** Data extracts follows **
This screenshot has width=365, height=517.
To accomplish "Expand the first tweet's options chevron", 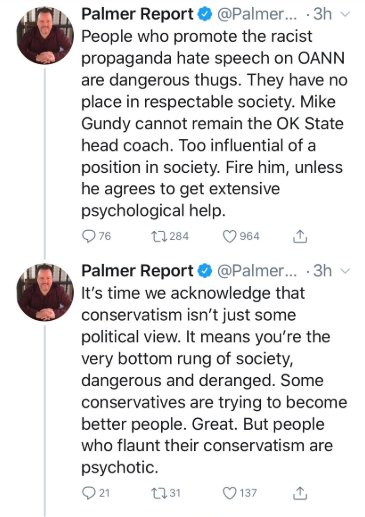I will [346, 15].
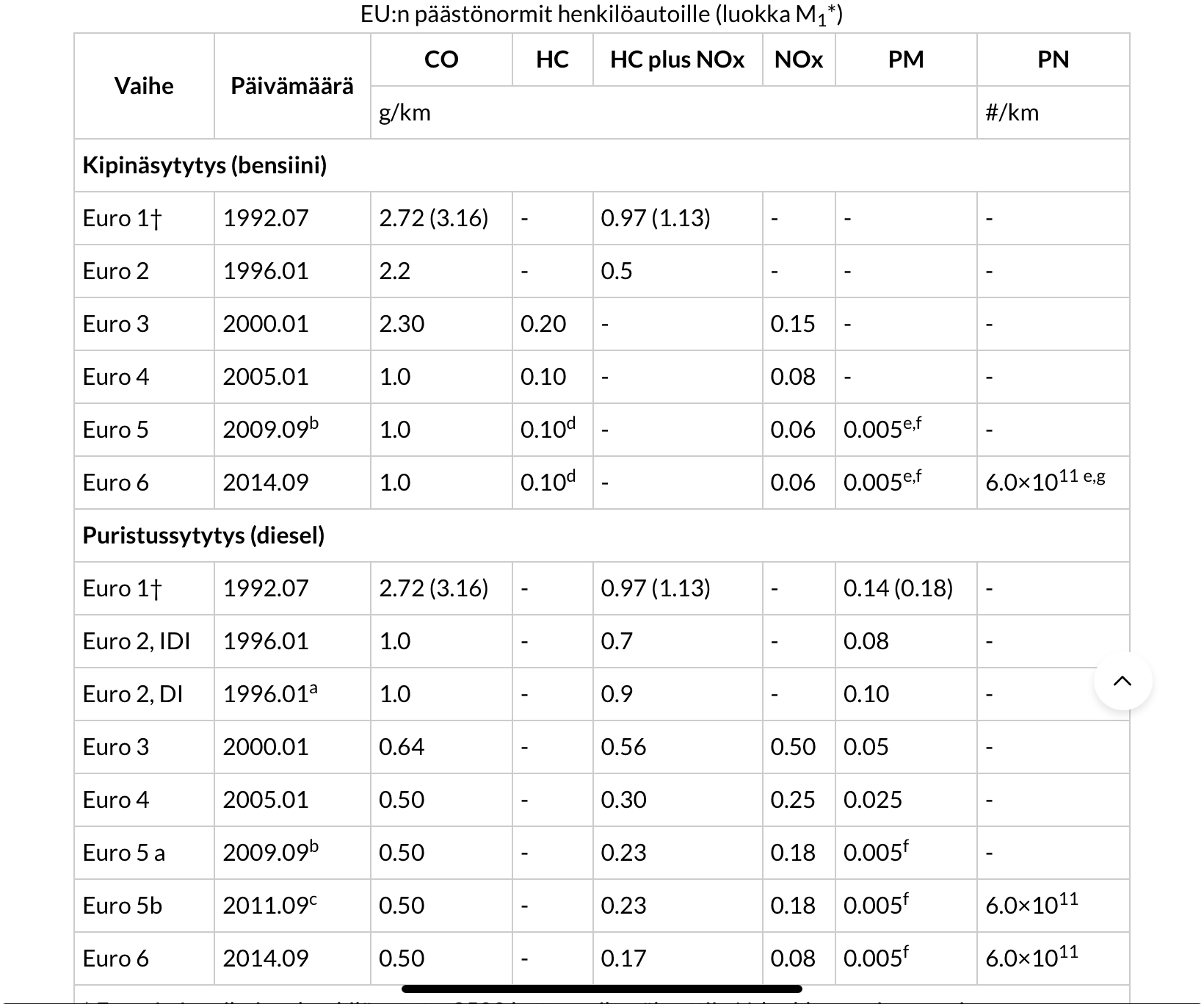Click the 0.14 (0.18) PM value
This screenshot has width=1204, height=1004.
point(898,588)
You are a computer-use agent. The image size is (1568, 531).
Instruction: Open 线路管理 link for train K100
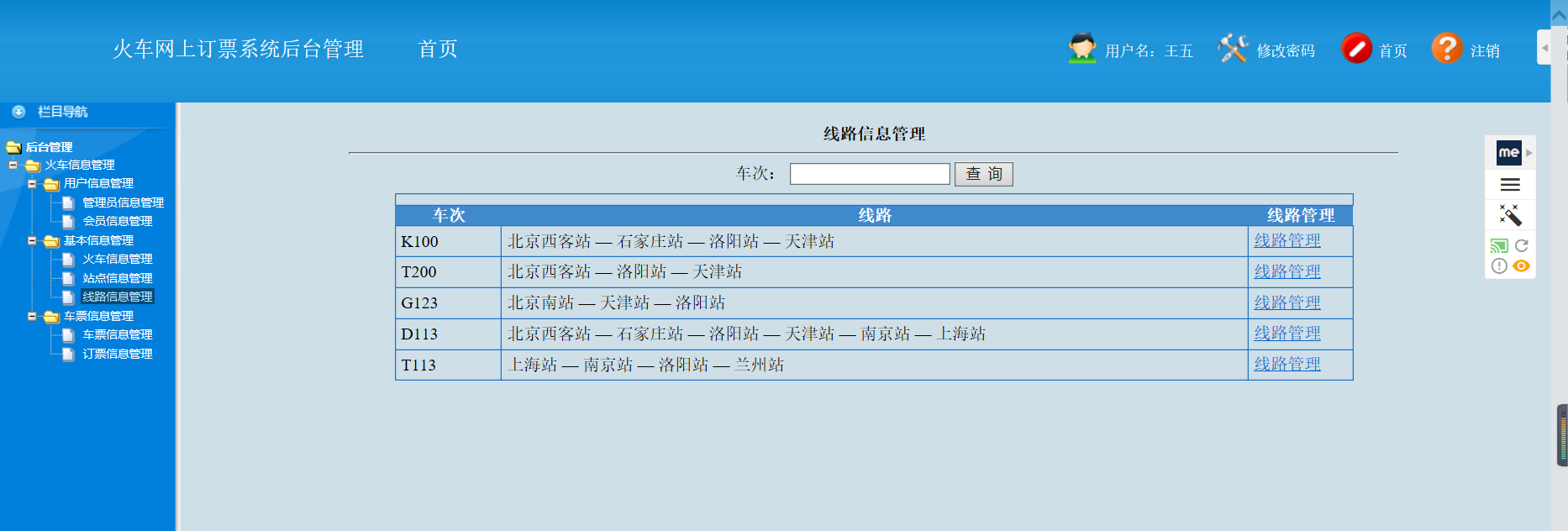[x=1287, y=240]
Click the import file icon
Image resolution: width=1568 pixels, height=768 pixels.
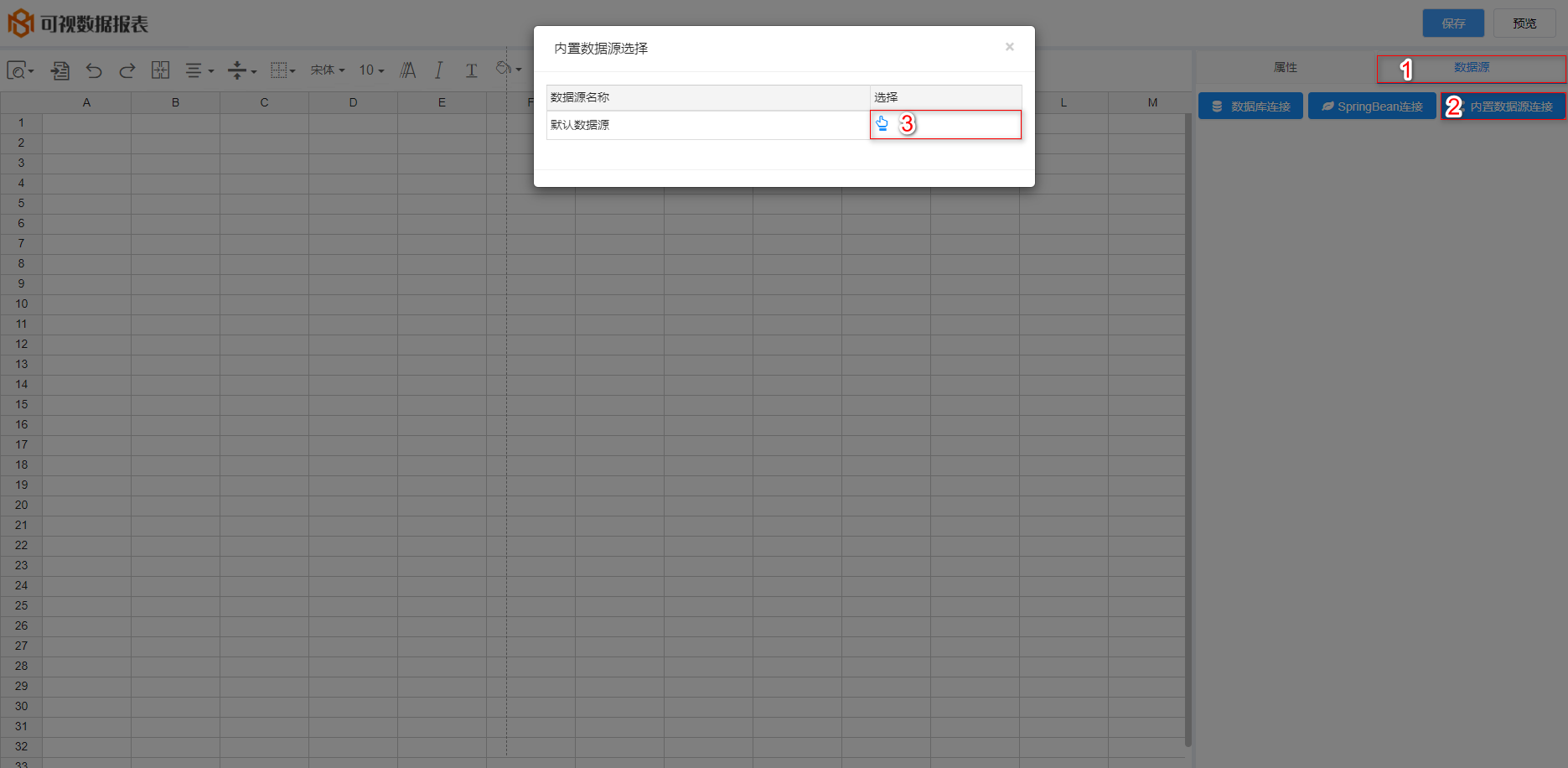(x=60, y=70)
** End of Data extracts **
→ **Your task**
Quote exactly, and nothing besides, the lines from the one with "Click the import file icon" through the end of the records above; include both ends and omit the pictures.

→ **Solved problem**
Click the import file icon
Image resolution: width=1568 pixels, height=768 pixels.
(x=60, y=70)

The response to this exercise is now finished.